■ **PROBLEM REQUIREMENTS**: Copy nothing but the lines below running from the line containing "Защо да избягваме" through the line containing "15-01-2026 (456, 250)", both end lines included.

■ **TASK INPUT**:

------------

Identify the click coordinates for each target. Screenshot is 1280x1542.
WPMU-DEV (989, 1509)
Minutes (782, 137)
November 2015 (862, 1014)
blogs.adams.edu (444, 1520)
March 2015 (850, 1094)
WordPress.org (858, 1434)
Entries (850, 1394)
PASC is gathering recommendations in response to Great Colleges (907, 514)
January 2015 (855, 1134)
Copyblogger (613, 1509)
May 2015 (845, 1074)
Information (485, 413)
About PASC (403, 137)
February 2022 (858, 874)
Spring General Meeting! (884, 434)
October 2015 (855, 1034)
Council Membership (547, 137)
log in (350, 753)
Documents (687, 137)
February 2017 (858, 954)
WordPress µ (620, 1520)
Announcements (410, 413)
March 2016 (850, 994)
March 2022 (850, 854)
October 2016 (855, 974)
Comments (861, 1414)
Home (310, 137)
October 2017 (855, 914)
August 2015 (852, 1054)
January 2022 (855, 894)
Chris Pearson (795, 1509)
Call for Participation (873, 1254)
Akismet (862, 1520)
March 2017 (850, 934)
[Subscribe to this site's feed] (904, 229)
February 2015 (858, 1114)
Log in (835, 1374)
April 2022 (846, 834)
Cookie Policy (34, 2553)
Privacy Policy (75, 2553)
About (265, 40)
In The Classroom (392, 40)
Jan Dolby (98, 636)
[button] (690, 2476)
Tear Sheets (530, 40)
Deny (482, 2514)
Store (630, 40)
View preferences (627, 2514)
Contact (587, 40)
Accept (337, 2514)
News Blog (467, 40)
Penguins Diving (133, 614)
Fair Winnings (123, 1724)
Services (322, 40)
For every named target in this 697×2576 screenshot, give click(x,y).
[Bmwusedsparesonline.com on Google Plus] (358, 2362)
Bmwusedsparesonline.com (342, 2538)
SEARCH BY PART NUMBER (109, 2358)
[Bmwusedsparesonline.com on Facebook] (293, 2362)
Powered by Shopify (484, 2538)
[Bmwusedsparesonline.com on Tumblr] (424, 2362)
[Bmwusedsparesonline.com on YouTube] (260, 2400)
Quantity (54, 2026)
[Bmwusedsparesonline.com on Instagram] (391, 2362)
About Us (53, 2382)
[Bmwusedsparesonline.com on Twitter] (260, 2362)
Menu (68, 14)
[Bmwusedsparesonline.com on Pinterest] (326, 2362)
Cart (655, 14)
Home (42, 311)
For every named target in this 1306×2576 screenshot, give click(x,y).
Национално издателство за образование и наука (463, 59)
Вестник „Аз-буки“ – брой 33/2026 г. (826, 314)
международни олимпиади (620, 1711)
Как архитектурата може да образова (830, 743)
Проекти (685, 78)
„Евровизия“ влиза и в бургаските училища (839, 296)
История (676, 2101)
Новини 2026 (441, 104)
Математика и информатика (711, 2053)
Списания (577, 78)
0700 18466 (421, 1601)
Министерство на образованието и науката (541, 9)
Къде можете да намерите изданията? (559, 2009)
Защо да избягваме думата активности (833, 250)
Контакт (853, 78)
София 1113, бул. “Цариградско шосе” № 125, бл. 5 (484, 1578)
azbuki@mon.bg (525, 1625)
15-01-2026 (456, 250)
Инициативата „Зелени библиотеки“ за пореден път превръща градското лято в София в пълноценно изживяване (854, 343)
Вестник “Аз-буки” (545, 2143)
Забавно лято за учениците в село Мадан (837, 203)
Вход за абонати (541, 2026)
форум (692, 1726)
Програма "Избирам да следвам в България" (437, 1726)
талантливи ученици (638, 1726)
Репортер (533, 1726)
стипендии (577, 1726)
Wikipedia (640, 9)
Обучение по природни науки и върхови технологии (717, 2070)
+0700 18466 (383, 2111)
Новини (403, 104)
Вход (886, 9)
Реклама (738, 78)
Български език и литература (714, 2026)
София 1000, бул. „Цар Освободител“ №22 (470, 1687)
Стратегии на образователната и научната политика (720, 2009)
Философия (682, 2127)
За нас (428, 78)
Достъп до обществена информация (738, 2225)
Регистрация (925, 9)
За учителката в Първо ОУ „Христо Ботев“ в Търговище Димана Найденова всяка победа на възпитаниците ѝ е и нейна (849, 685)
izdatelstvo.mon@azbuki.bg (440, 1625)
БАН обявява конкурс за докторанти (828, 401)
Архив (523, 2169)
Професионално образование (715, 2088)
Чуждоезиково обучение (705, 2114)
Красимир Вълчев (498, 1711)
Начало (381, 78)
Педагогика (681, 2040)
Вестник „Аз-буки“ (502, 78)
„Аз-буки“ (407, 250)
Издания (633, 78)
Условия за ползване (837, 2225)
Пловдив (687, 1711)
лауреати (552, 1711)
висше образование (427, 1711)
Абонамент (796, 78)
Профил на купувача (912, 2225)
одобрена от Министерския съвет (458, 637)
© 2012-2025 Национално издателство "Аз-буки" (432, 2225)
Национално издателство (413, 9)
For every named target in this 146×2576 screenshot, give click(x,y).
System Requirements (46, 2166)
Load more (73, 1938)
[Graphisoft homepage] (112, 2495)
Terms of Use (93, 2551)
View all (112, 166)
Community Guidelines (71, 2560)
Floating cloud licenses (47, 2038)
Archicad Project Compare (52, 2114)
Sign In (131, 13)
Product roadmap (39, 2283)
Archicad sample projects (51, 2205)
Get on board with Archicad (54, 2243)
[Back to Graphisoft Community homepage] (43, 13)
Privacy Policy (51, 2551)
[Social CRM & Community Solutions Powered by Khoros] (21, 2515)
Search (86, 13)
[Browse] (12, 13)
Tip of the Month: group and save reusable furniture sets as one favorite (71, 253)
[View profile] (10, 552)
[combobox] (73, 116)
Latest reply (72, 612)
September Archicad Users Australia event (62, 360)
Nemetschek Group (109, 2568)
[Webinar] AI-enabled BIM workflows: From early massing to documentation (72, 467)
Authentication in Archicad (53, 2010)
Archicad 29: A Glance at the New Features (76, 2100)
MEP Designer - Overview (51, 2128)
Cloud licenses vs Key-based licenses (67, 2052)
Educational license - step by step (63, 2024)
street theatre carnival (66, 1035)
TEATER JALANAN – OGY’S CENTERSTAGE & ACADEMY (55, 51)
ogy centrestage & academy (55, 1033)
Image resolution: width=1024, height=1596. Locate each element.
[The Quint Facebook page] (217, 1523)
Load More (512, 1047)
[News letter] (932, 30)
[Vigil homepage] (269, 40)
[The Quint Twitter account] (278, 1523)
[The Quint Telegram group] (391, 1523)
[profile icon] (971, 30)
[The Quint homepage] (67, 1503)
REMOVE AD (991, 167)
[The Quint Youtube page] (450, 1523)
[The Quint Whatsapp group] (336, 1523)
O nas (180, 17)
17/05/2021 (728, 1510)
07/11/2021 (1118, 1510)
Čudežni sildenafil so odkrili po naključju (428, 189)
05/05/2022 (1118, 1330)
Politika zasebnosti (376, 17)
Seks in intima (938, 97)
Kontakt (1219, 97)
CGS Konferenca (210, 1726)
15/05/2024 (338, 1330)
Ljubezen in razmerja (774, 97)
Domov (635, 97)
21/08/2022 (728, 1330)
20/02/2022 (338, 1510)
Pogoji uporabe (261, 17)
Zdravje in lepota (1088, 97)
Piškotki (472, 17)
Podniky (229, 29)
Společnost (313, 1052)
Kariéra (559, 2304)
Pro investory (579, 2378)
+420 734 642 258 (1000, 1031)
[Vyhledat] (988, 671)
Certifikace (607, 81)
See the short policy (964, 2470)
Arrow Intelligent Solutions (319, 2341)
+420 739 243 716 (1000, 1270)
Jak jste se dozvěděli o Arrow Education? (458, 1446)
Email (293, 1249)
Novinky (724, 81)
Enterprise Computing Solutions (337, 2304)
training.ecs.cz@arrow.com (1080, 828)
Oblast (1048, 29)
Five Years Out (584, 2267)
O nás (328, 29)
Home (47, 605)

------------

■ **RESULT OF THE TASK**:
Защо да избягваме думата активности (833, 250)
Контакт (853, 78)
София 1113, бул. “Цариградско шосе” № 125, бл. 5 (484, 1578)
azbuki@mon.bg (525, 1625)
15-01-2026 (456, 250)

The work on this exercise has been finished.